Back to Word Factory, because I barely touched on it in the above list:

There were, also, again, good discussions about the short story form – Toby Litt is intimidatingly smart, funny and well-read (which is not to say that Dawson and Preston aren’t also these things, as they clearly are, but they didn’t get to talk for as long as Litt) and his theories on Literature v Literary Fiction, the changing shape of the novel (19th century symphony writing v. today’s pop hits), the short story reader as the most daring kind of reader, able to take leaps with the writing and stay in the air, and the writers’ duty to make sure they have somewhere to land, his comments about his love-affair with Charlotte Bronte (‘She would have held me in contempt’) were fascinating. I’d like to see him speak again somewhere, for longer. I’m also looking forward to reading more of Preston and Dawson’s work. Or hearing them read again, because all three of them were great.

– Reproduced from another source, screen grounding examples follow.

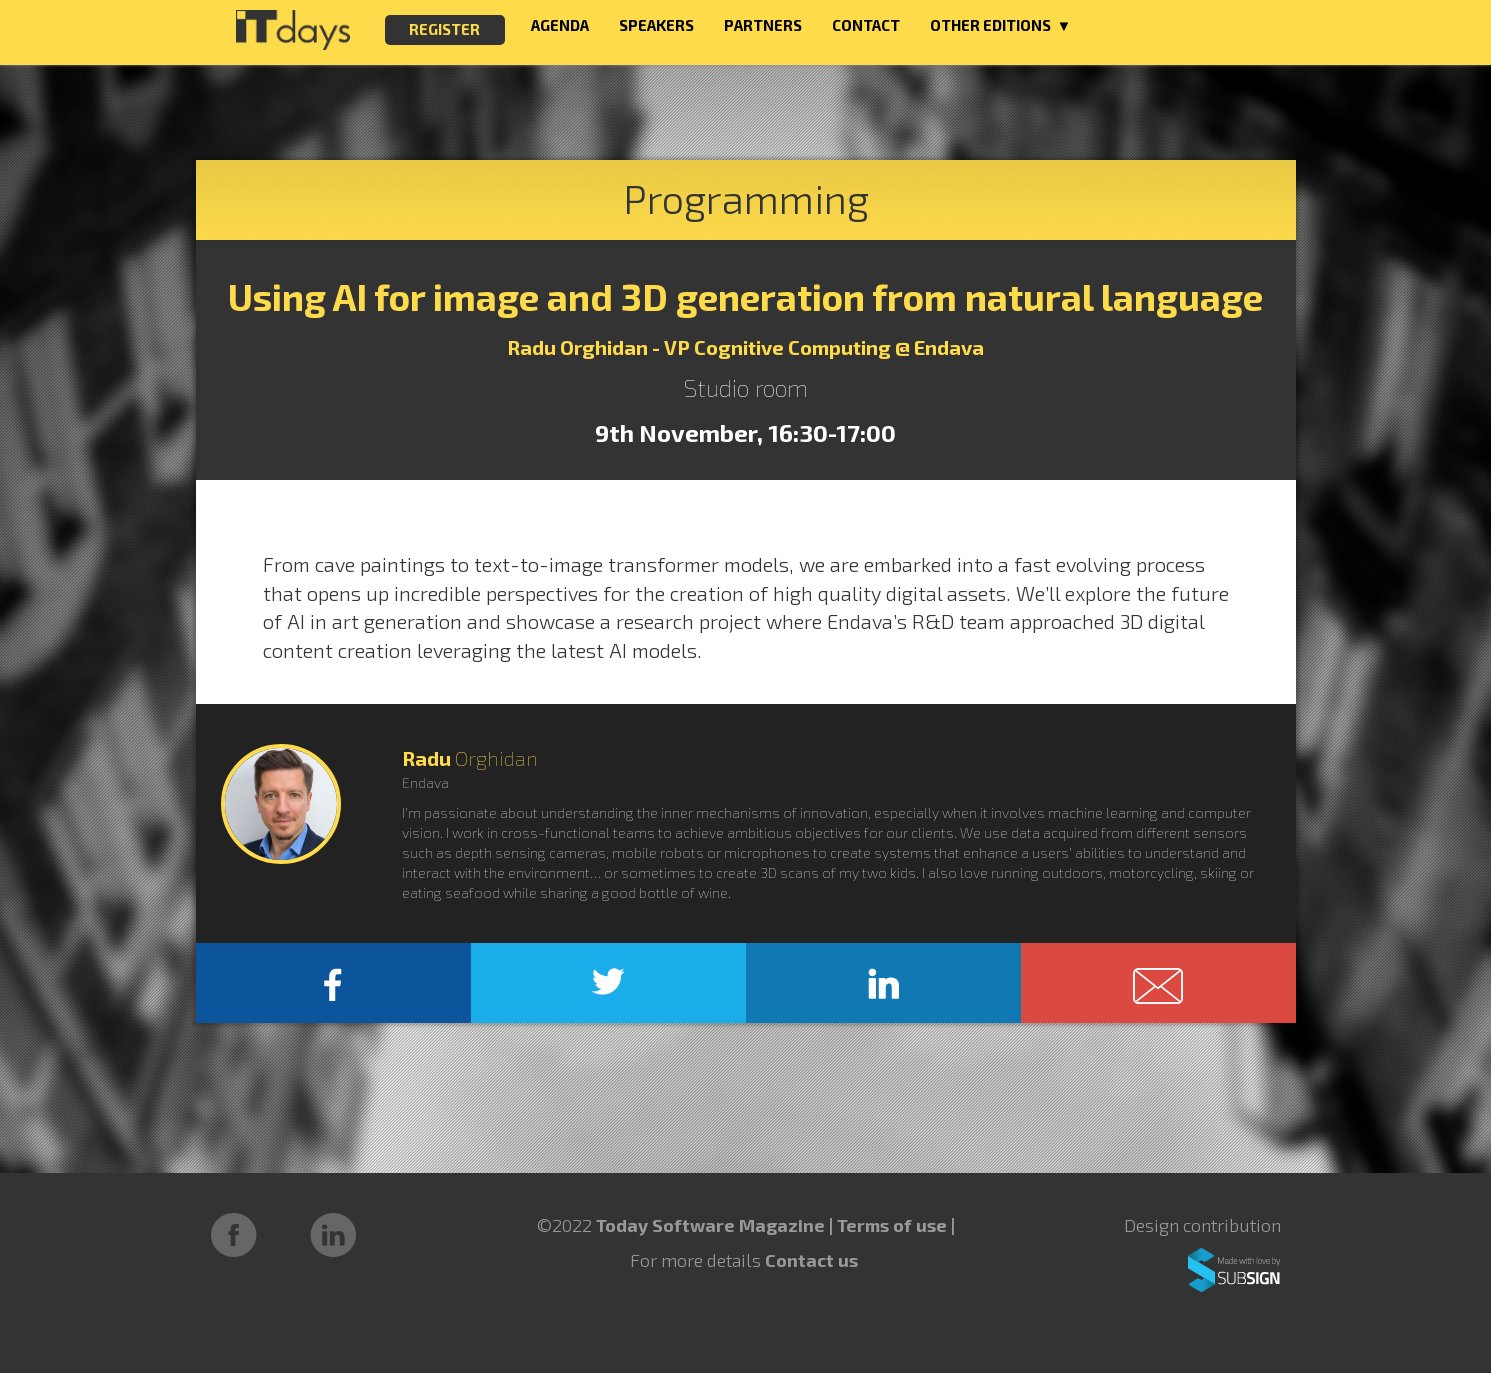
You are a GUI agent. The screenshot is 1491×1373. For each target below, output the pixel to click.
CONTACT (866, 25)
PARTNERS (763, 25)
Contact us (811, 1260)
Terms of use (894, 1225)
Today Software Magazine (710, 1225)
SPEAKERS (656, 25)
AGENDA (560, 25)
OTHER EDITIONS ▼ (1001, 25)
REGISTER (444, 29)
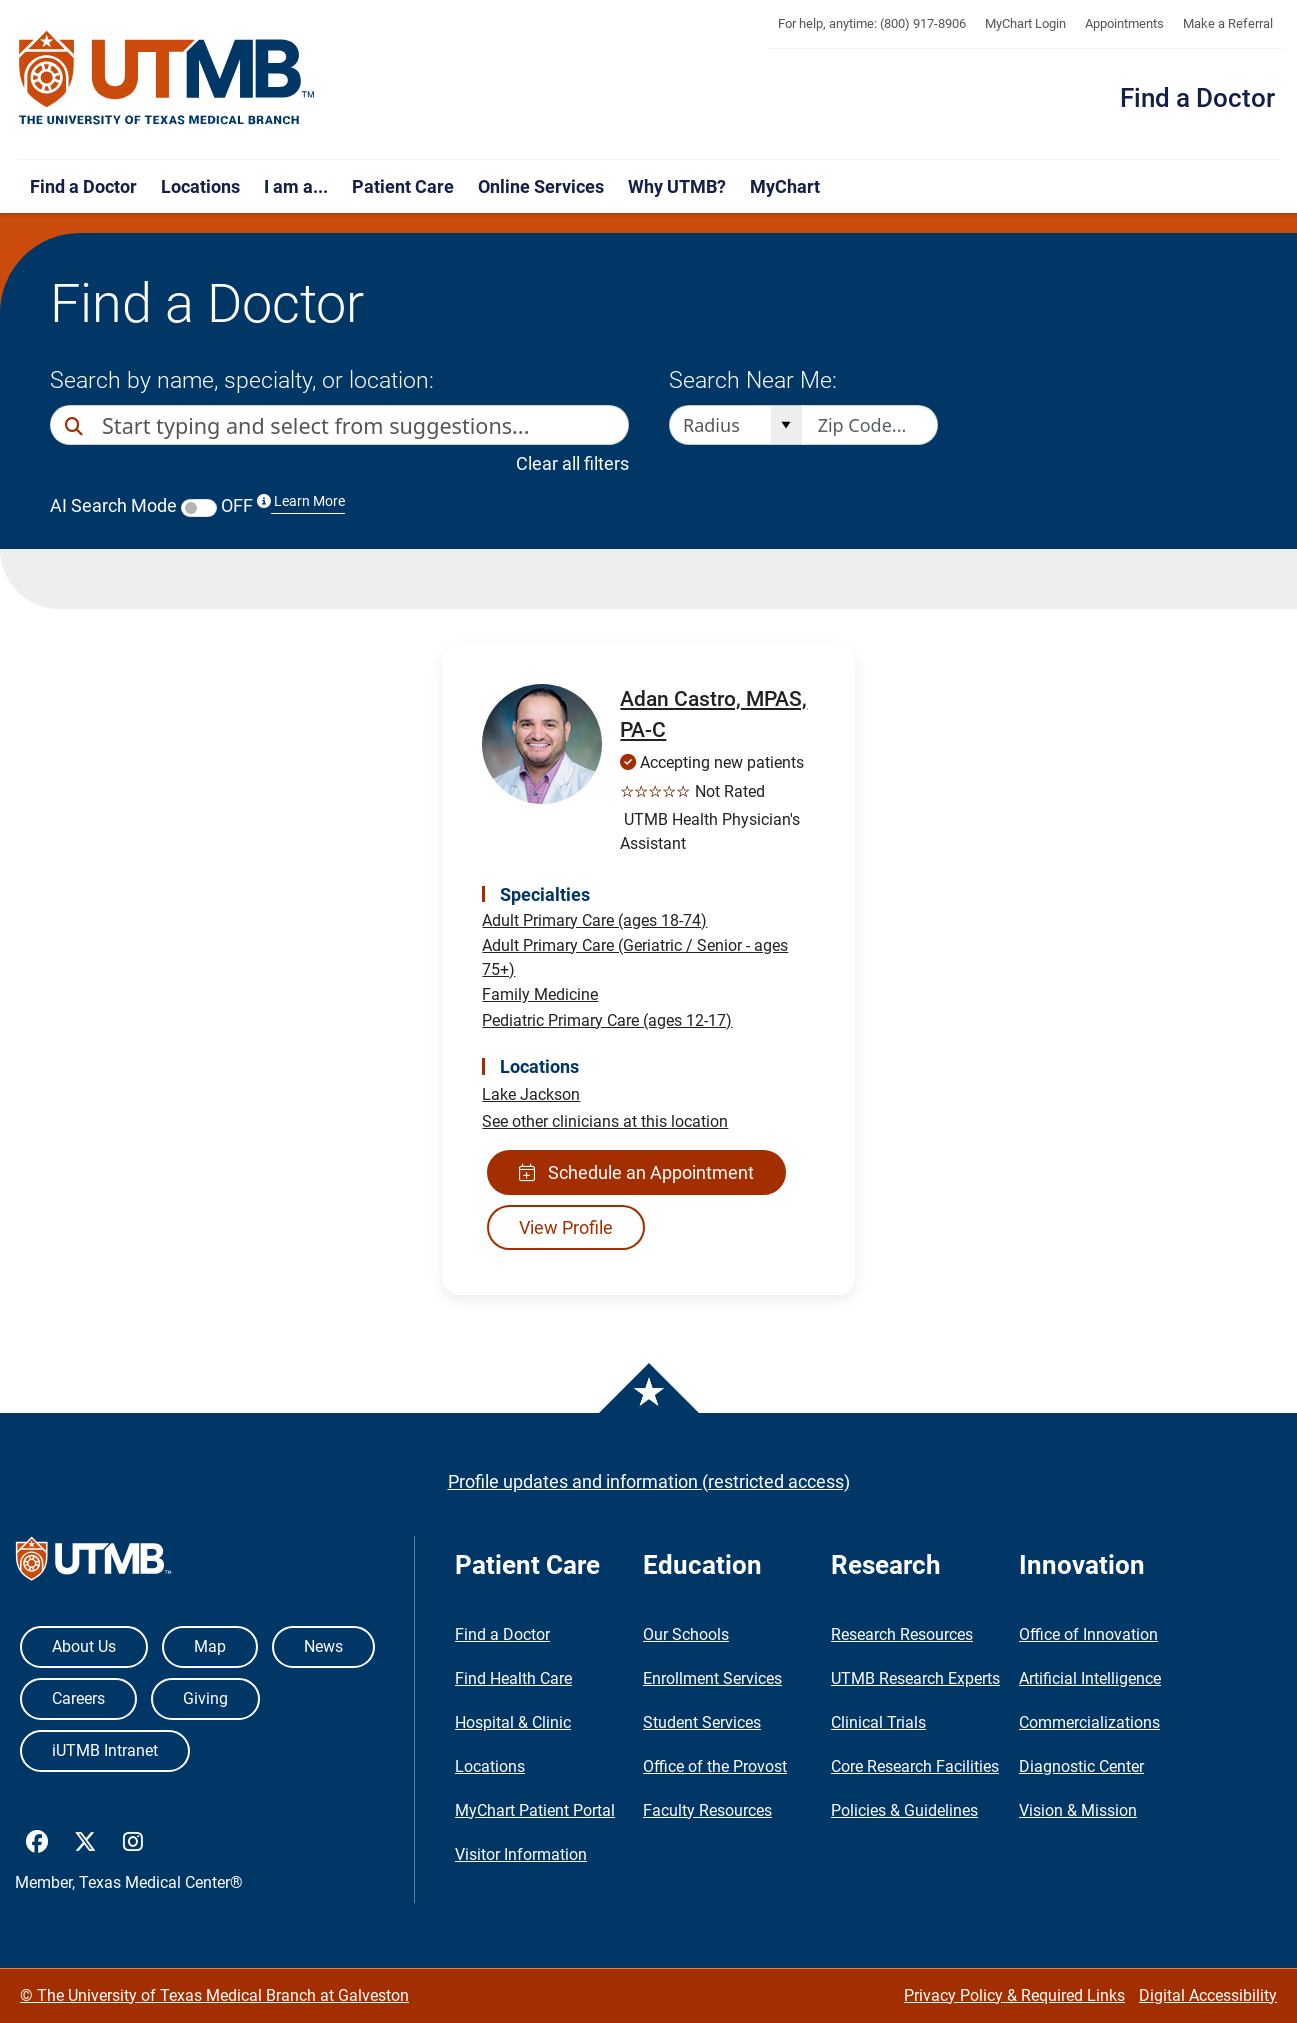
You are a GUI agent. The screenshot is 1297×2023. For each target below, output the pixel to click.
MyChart (785, 186)
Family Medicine (540, 994)
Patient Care (403, 186)
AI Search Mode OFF (197, 505)
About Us (84, 1646)
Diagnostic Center (1081, 1766)
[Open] (786, 425)
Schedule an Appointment (636, 1172)
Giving (205, 1698)
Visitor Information (521, 1854)
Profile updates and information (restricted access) (649, 1481)
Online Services (541, 186)
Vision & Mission (1078, 1810)
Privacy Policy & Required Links (1014, 1995)
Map (210, 1646)
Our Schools (686, 1634)
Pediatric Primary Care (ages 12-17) (607, 1020)
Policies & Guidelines (904, 1810)
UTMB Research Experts (915, 1678)
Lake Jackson (531, 1094)
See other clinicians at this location (605, 1121)
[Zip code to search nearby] (870, 425)
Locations (200, 186)
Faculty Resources (707, 1810)
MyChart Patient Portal (535, 1810)
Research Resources (902, 1634)
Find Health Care (513, 1678)
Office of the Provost (715, 1766)
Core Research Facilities (915, 1766)
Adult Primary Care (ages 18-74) (594, 920)
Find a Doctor (1197, 98)
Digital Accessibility (1208, 1995)
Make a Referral (1228, 23)
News (323, 1646)
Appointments (1124, 23)
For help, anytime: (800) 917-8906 (872, 23)
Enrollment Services (712, 1678)
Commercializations (1089, 1722)
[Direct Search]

I also got talking to Catherine McNamara – a short story writer with a book currently out (see HERE for blogging and links to buy), who I was sat next to. She gave me some good advice about online resources for writers and short story collections to check out, and we actually started discussing the short story reader as a type just before it came up in conversation between Litt and Cathy Galvin. It was a great, if short, chat, and encouraging, and I hope to see her again in a couple of months, having read her collection.